If you're landing in a 90 degree crosswind at 65 knots, that's 65 knots airspeed, which isn't aligned with the runway, it would be, wild number for example sake here, 10 degrees off the runway heading, so you'd take cos(10)*65 to get your groundspeed at touchdown.

Of course your techniques on the ground will play into the actual roll as well.

09 F9 11 02 9D 74 E3 5B D8 41 56 C5 63 56 88 C0

avroarrow
Posts: 804
Joined: Wed Sep 19, 2001 10:40 am

### RE: Crosswind Versus Landing Distance

Um, actually your groundspeed would be lowest with a full on headwind not a full 90 degree crosswind. (Not that I'm looking to argue, I could be having an "off" day.) But I agree that only an extreme condition would make a noticeable difference, and also that the particular skills of the pilot make a big difference on the amount of "float" you get near touchdown.
Give me a mile of road and I can take you a mile.

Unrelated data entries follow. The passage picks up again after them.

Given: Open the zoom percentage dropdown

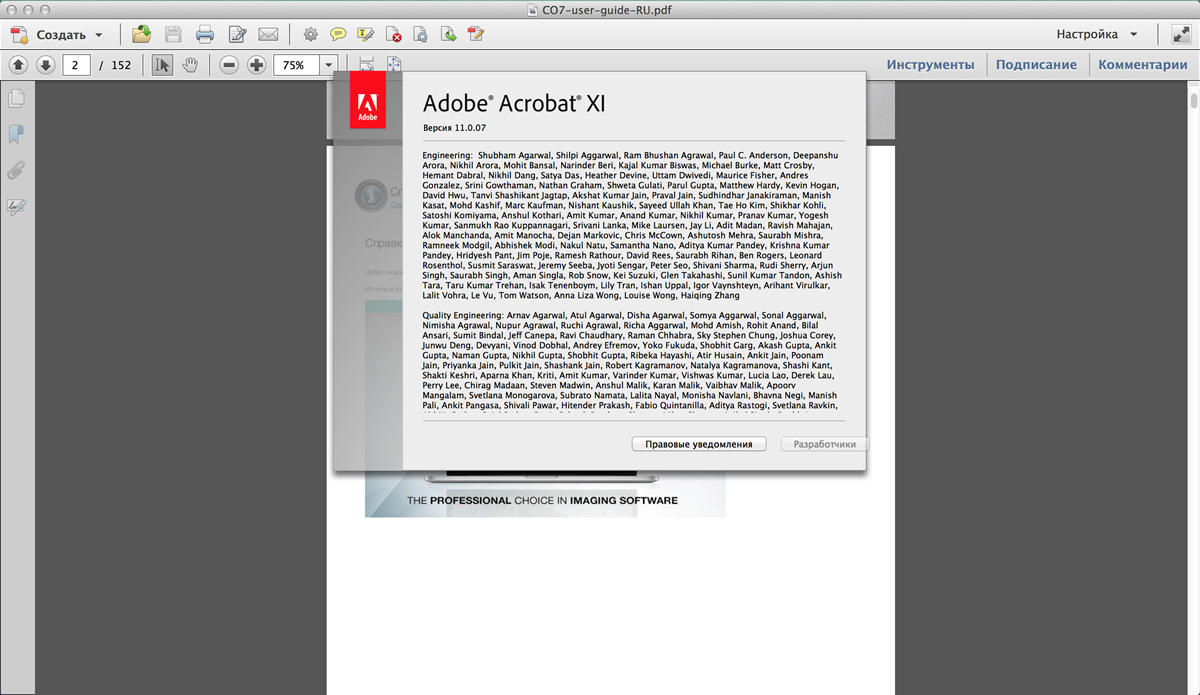Looking at the screenshot, I should pyautogui.click(x=329, y=65).
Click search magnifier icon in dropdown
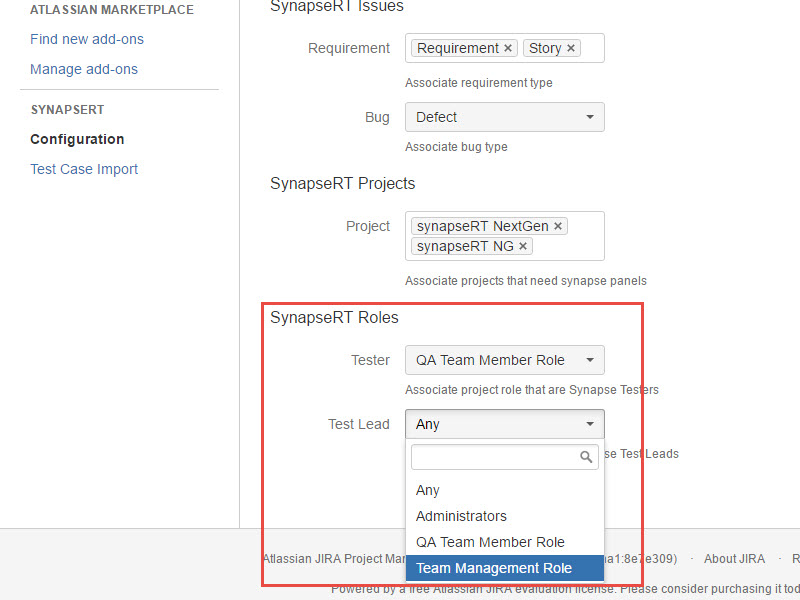The height and width of the screenshot is (600, 800). click(x=587, y=457)
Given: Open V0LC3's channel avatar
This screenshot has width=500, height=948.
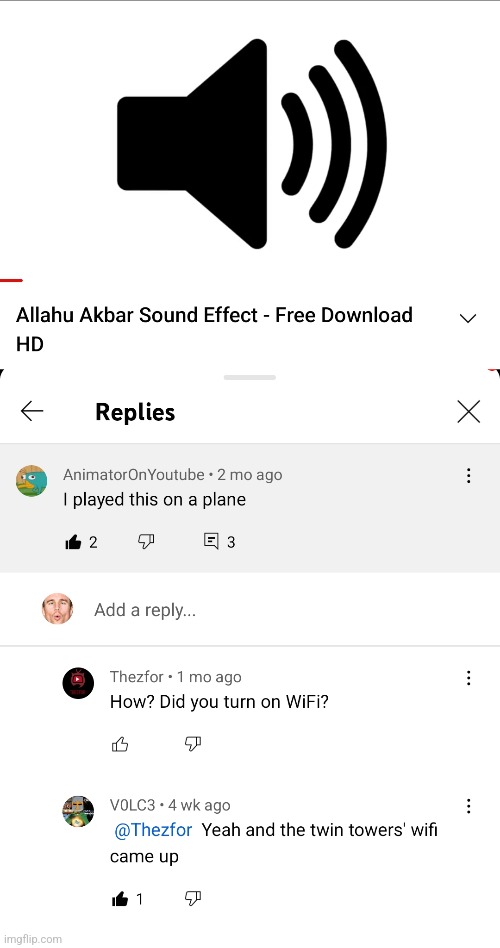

Give me a mile of runway and I can show you the world.

Posts: 249
Joined: Fri Apr 20, 2001 1:24 am

### RE: Crosswind Versus Landing Distance

Ralgha,

If we speak in terms of ground speed, isn't the ground speed less with headwind instead of crosswind?! I think so, so.... according to me this theory doesn't work...

Thx anyway

AA

He Rick or Skipper, any thoughts from your side?!

Rick767
Posts: 2613
Joined: Sun Jan 30, 2000 8:11 pm

### RE: Crosswind Versus Landing Distance

I think what Ralgha is saying is that with a 90 degree crosswind your GS is less than in a no-wind situation because you have to fly with the nose into-wind slightly so that you track the centreline. This does make some of the crosswind a headwind component.

Realistically, it makes little difference. In a strong crosswind we are more likely to execute a firm touchdown nice and early, and on that basis alone I would argue that a shorter landing roll would result. In a no-wind situation it is easy to float and try to make a gentle touchdown, and a few hundred metres of pavement can easily flash by the windows whilst doing that.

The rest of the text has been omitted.